Air segar yang membasahi tubuhku mampu mengembalikan kewarasan jalan berpikirku. Menambah hormon serotonin berkali-kali lipat lebih banyak di dalam tubuhku. Tak pernah ku rasakan, sensasi penuh kebebasan dan kebahagiaan seperti ini. Rasanya begitu lepas tanpa beban. Entahlah, apakah karena efek mandi air yang sungguh sangat segar atau efek karena raga dan jiwa ini tidak berada di ibu kota.
Selesai membersihkan tubuh. Kami makan bersama. Masakan nenek Rohma, nenek Martha. Rasanya sungguh enak. Apa mungkin efek memasaknya masih memakai cara tradisional ya??? Entahlah...
Suasana sarapan yang begitu hangat. Nenen Rohmah yang dengan sabarnya mengambilkan menu sarapan suaminya, kakek Sastro. Meskipun usia keduanya tidak muda lagi, namun aura cinta mereka dapat kami rasakan.
"Apakah hingga nanti aku tua, aku bisa merasakan hal yang sama??? Sedangkan hingga sekarang pun, aku masih sangat takut untuk menjalin hubungan serius dengan makhluk yang bernama lelaki".

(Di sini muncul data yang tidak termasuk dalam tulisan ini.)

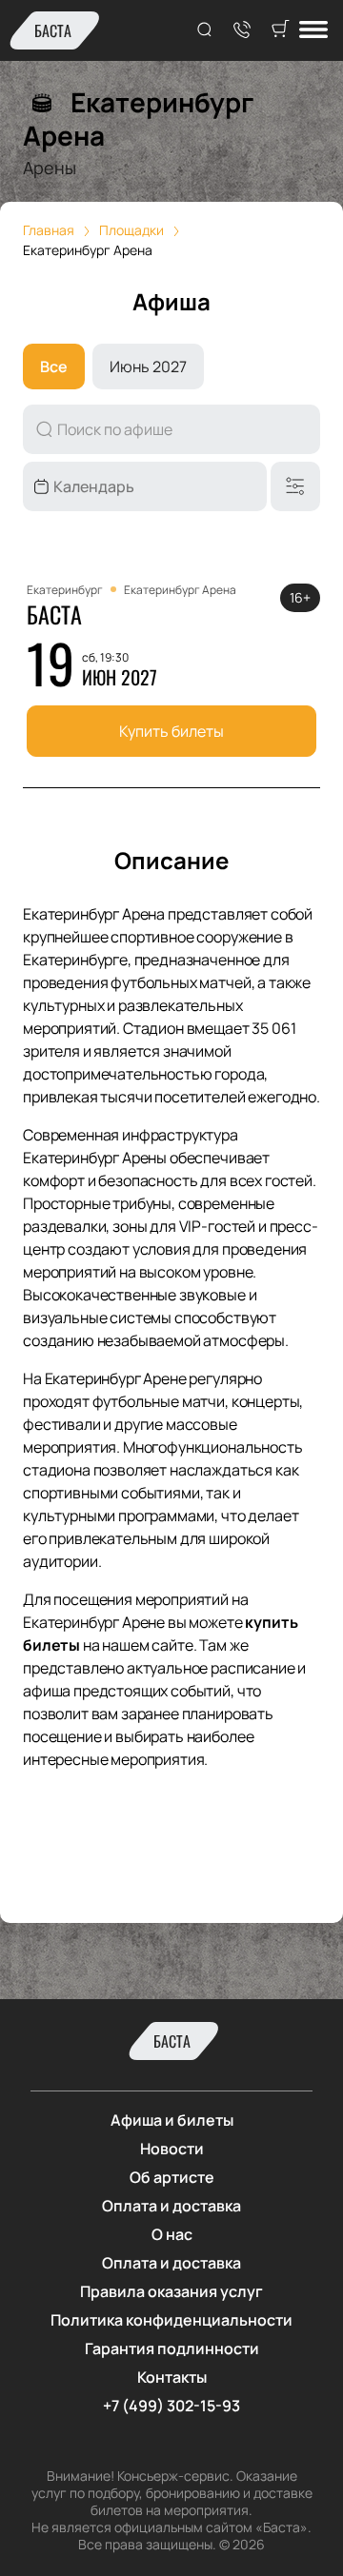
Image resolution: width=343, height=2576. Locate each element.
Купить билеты (171, 731)
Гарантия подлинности (172, 2348)
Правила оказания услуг (171, 2291)
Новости (172, 2148)
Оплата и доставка (171, 2205)
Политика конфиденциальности (171, 2319)
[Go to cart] (280, 30)
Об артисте (172, 2177)
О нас (171, 2234)
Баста (52, 30)
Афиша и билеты (172, 2120)
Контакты (172, 2377)
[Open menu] (313, 31)
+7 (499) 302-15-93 (171, 2405)
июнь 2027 (148, 366)
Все (54, 366)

Seketika lamunan singkat itu hilang oleh teguran suara bersahaja kakek Sastro. Aktivitas sarapan pun ku lanjutkan kembali.
Seharian, kami menghabiskan waktu bermain di sawah dan di sungai dekat rumah kakek. Saat matahari mulai tergelincir ke ufuk barat. Kita baru beranjak pulang.
***
Diara POV
Ku jatuhkan tubuh ini dengan serampangan ke kursi kayu dengan bantalan busa yang sudah tak utuh lagi. Sepertinya, cakaran kucing membuat beberapa busa hilang dan sarung dudukannya sobek tak beraturan.
Ku kibas-kibaskan kedua tanganku diudara agar rasa gerah karena tadi saat berjalan pulang kami adu lari hilang.
Sesekali, kulirik Matha yang tarikan napasnya tersengal-sengal. Tatapan mata kami bertemu. Kemudian gelak tawa berhamburan tak punya sopan. Tawa yang mengingatkan kekonyolan saat kita bermain di sawah dan di sungai tadi.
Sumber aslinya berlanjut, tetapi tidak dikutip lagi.